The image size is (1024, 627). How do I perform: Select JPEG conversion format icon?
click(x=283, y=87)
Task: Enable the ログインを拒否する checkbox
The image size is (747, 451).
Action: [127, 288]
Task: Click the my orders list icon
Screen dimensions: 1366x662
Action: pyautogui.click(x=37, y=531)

==

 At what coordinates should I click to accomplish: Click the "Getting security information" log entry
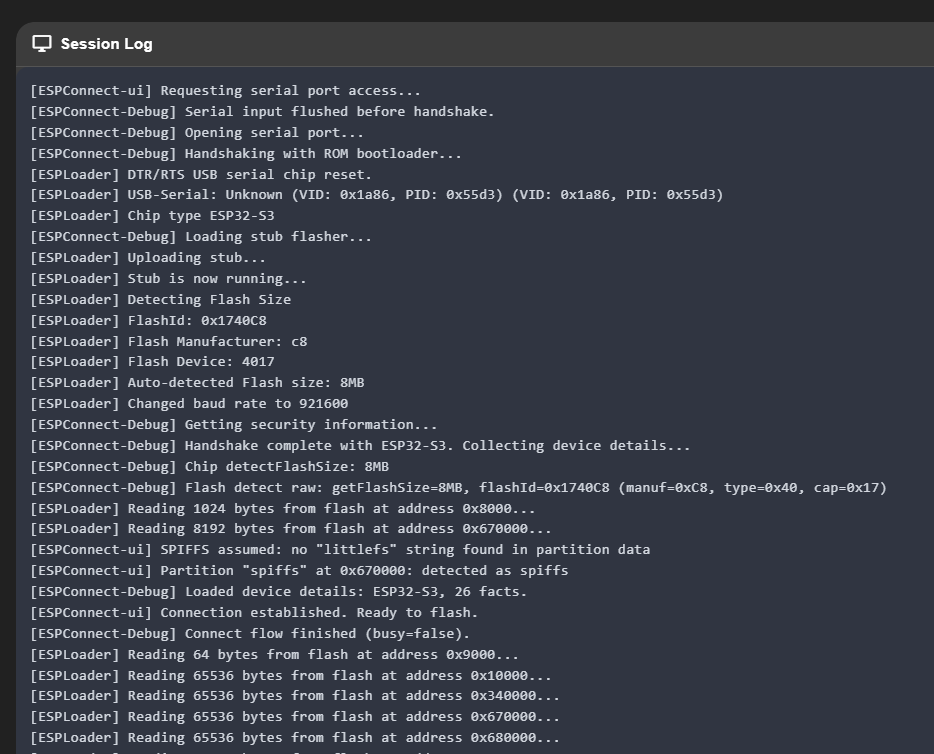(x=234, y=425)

---

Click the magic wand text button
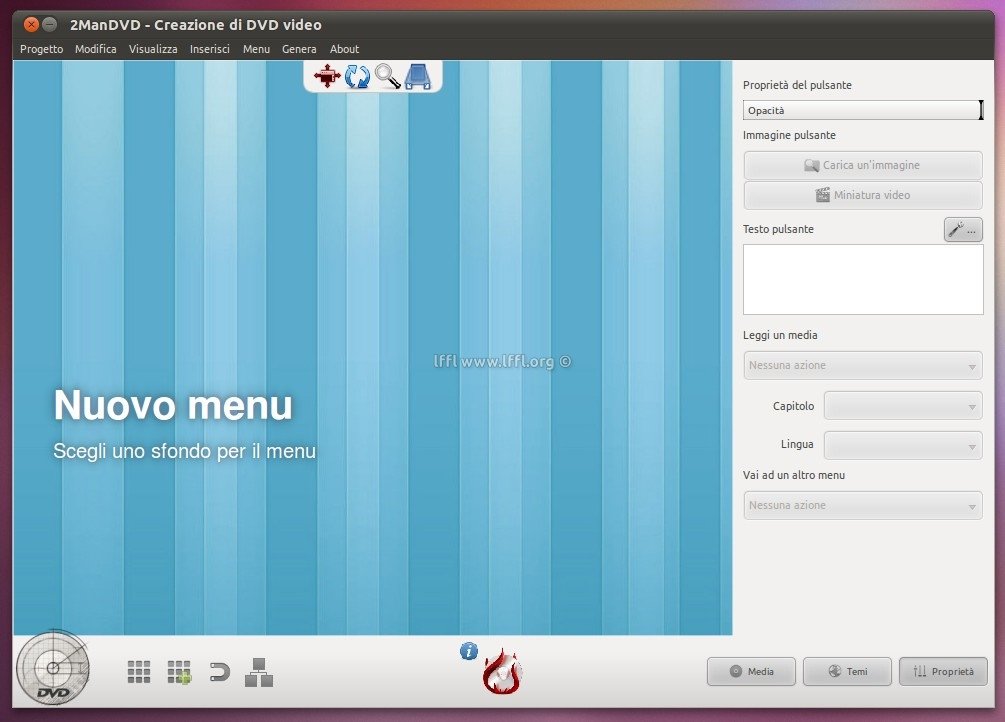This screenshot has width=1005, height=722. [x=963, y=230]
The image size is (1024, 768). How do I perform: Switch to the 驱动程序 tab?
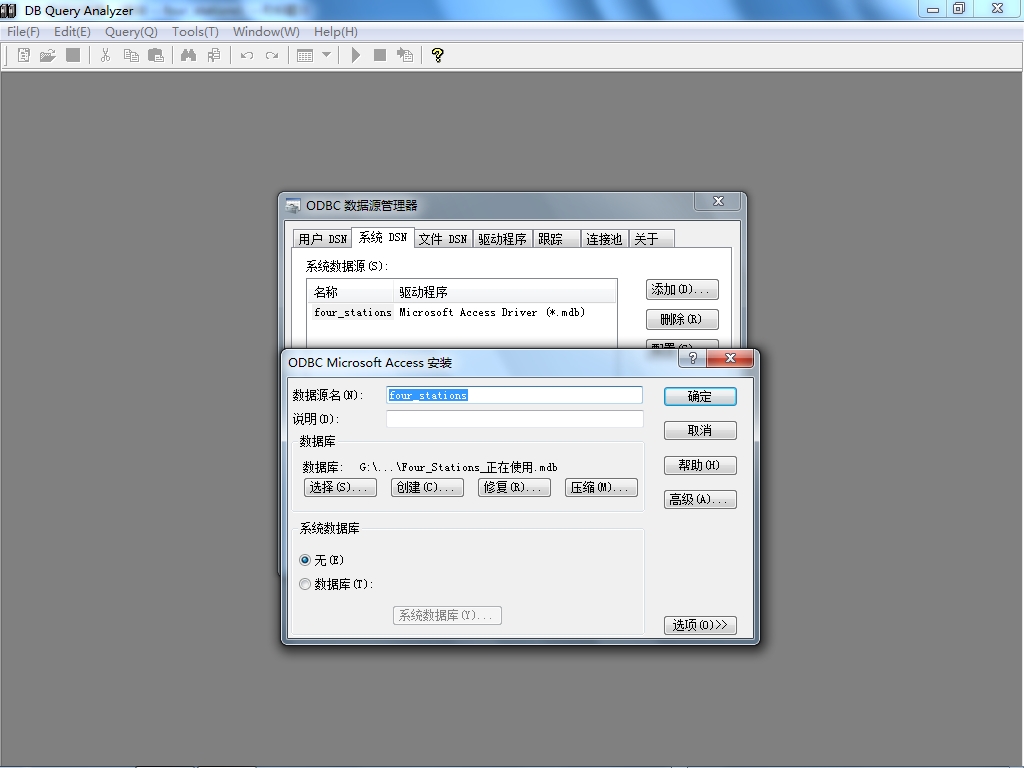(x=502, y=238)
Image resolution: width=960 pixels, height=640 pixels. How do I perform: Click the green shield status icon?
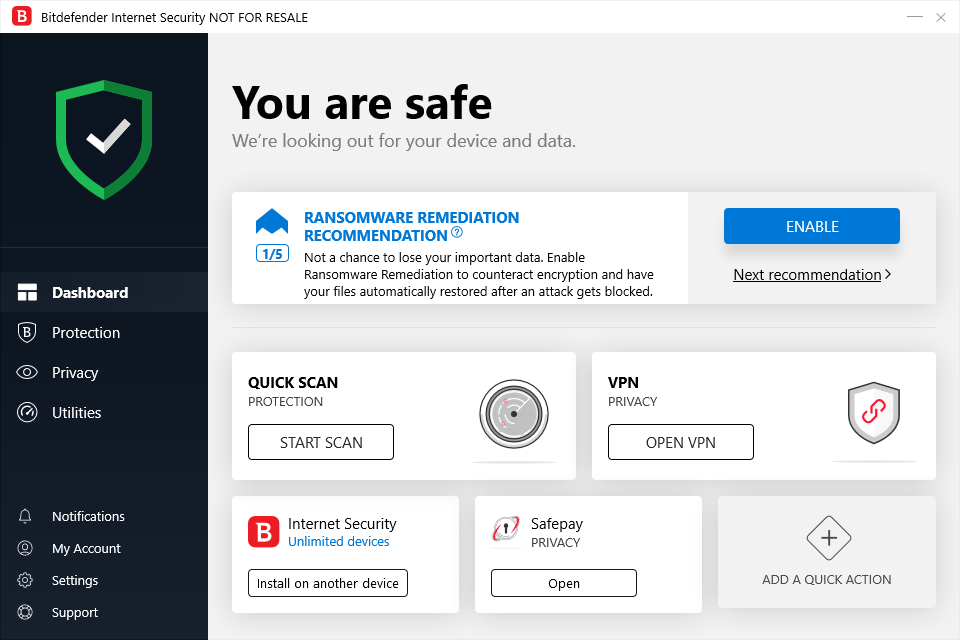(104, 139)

What you are asked to do: After reading the records above, say how many lines hold the string "Task", using only a number.

Exercise solution: 2